Ingredients
Equipment
Method
Step-by-Step Instructions
- Slice 4 large yellow onions and mince 4 cloves of garlic. Season the 3–4 pound beef chuck roast with salt and black pepper.
- In a Dutch oven, heat 2 tablespoons of olive oil over medium-high heat. Sear the chuck roast for 10–12 minutes.
- Reduce heat to medium-low, add sliced onions, and stir occasionally for about 25 minutes until caramelized.
- Add minced garlic and cook for another minute.

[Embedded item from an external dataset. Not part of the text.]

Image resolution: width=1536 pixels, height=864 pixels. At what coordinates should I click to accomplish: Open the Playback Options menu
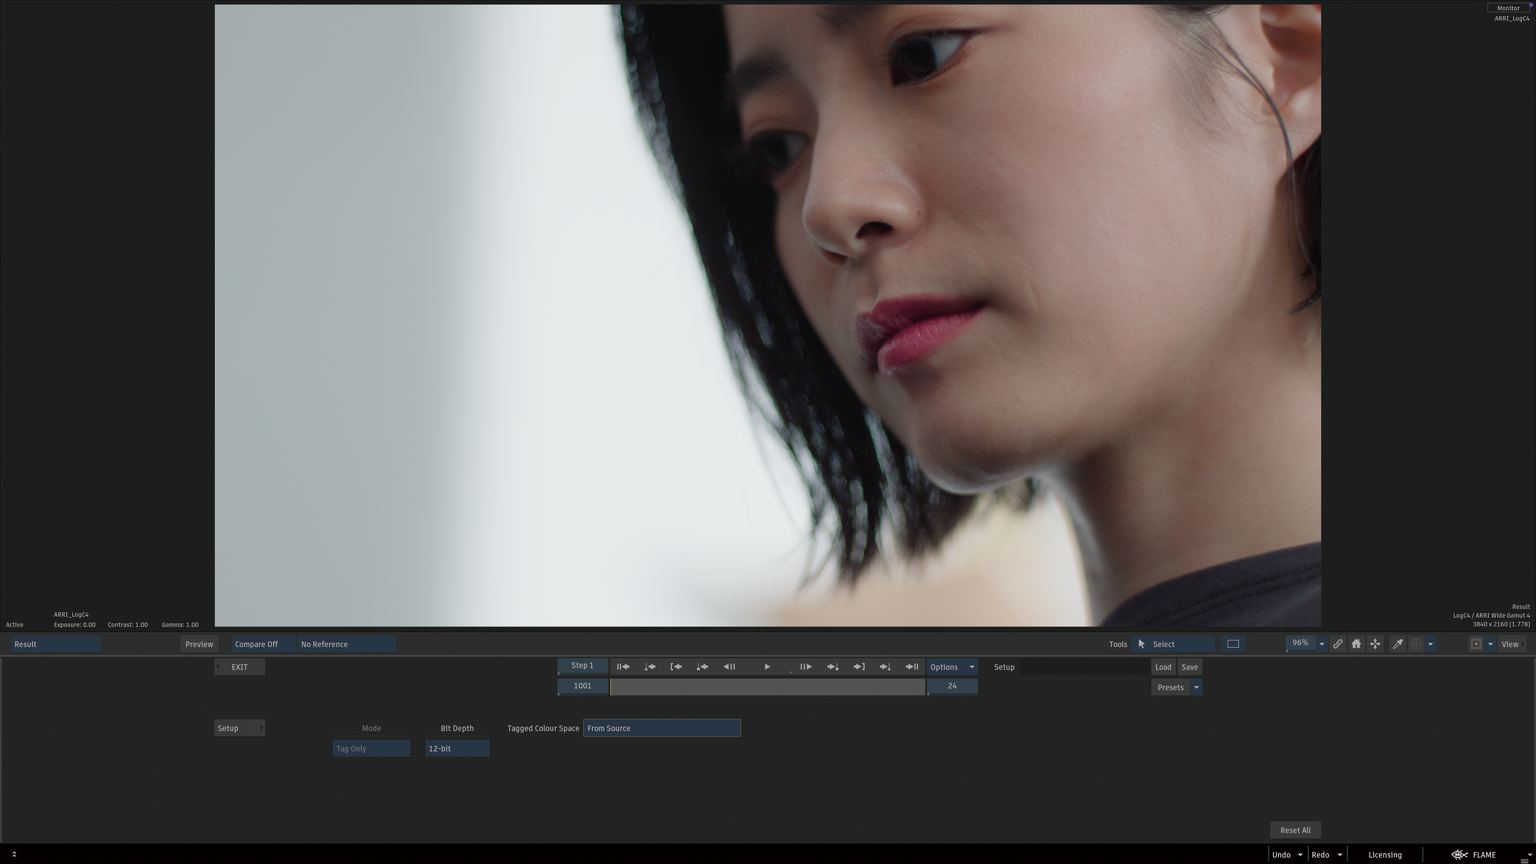951,667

Stir in a tablespoon of brown sugar or maple syrup.
- Sprinkle 2 tablespoons of flour over the onions, then deglaze with 1 cup red wine, followed by 2 cups beef broth, 2 teaspoons fresh thyme, and 2 bay leaves.
- Return the seared chuck roast to the pot, cover, and cook in a preheated 300°F oven for 3–4 hours.
- Remove from oven, let rest for 15 minutes, then shred meat and mix back into the onions and sauce.
Nutrition
Notes
Sear the meat properly for a rich crust. Use a quality cut for tenderness. Season throughout for flavor. Don't rush caramelization of onions; it adds depth. Use fresh herbs for best results.